Alura Coaches, formerly Crowthers. is an Australian coach charter coach company in Sydney. Until January 2009, it operated route bus services in the Sutherland Shire.

==History==
In the early 1900s, S Crowthers and Sons Pty Ltd established a small bus service in Thirroul eventually expanding further south to Dapto. In July 1952 Crowthers began operations in Sydney purchasing route 65 that operated between Cronulla railway station and South Cronulla from Ryder & Moore. In 1966 the service was extended to Caringbah.

In 1998, Barry and Paul Crowther purchased the company from their family.

For the Sydney Olympic Games in 2000 Crowthers were contracted to manage a fleet of 126 buses and over 200 drivers Olympic sponsors.

When the Sydney Metropolitan Bus System Contracts were established in 2005, the operation area of Crowthers Bus Service belonged to part of region 11, which was shared with Maianbar Bundeena Bus Service and Tiger Tours.

In January 2009 Veolia Transport purchased the route bus operations of Crowthers with six buses.

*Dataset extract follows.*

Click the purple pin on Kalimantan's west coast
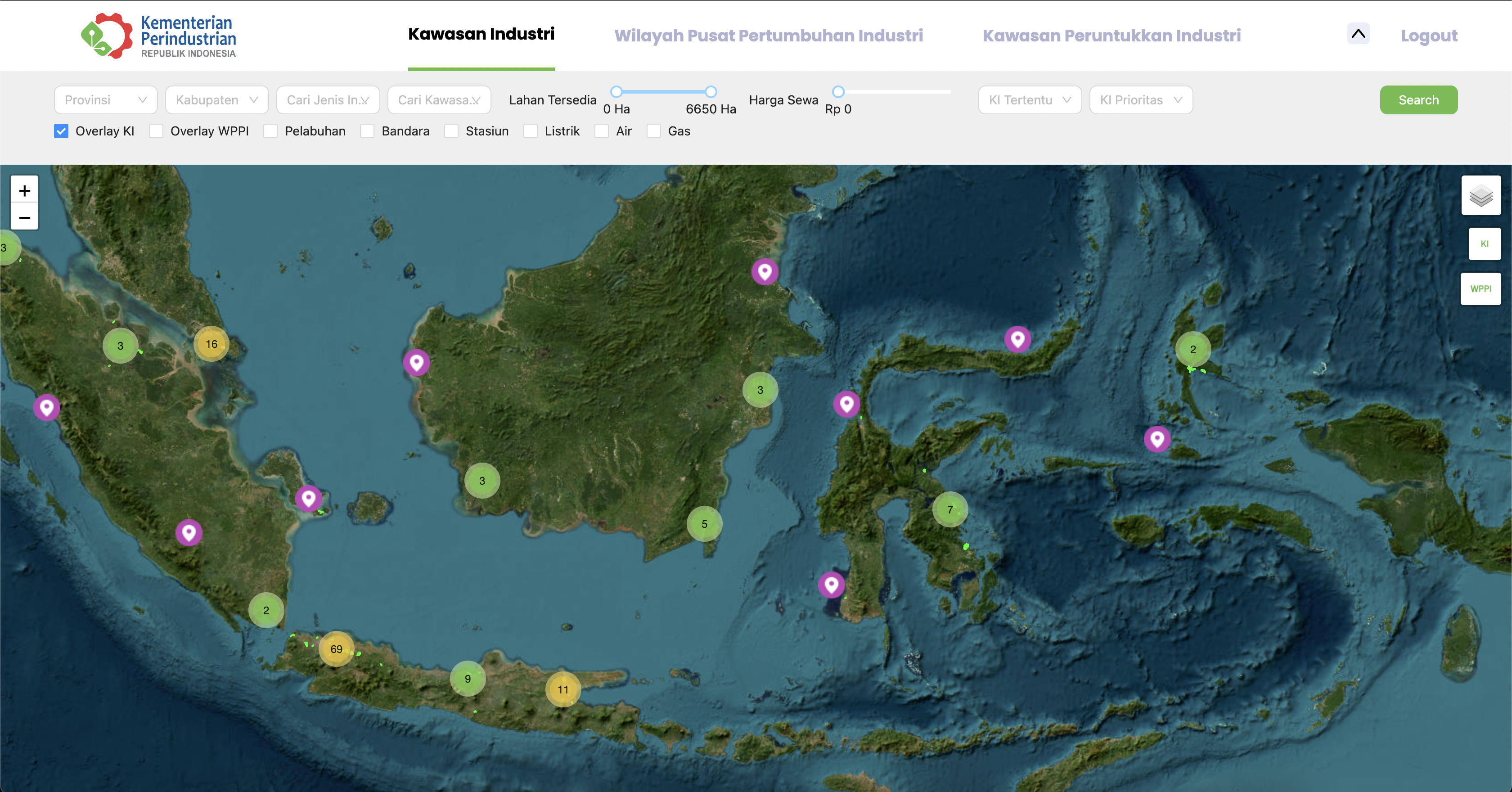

Crowthers had also operated coaches since at least June 1981 when a new Domino Tourmaster was purchased. From 2005 until 2012, two coaches were painted in Australian Pacific Tours livery with Crowthers acting as a sub-contractor to the tourism company. In September 2023, Crowthers was rebranded Alura Coaches.

==BusLink==
With the introduction of the Passenger Transport Act of 1990, there was a consolidation of routes. Both Crowther's routes 65 and 66 and Nicholson's route 67 Cronulla to Kurnell were covered by one contract, leading to the operators combining their services under the BusLink brand in November 1992.

The routes were restructured with 984 and 985 operated by Crowthers and 987 by Nicholsons:

In May 2000, Crowthers took over the operation of Nicholson's service.

Crowthers also operated the Shire Shuttle, a Sutherland Shire Council sponsored late-night/early morning service providing free transport from major pubs and clubs. Crowthers also ran a service called the Sharks Shuttle which provided a free service to Endeavour Field from Heathcote, Engadine and Sutherland during Cronulla Sharks home games.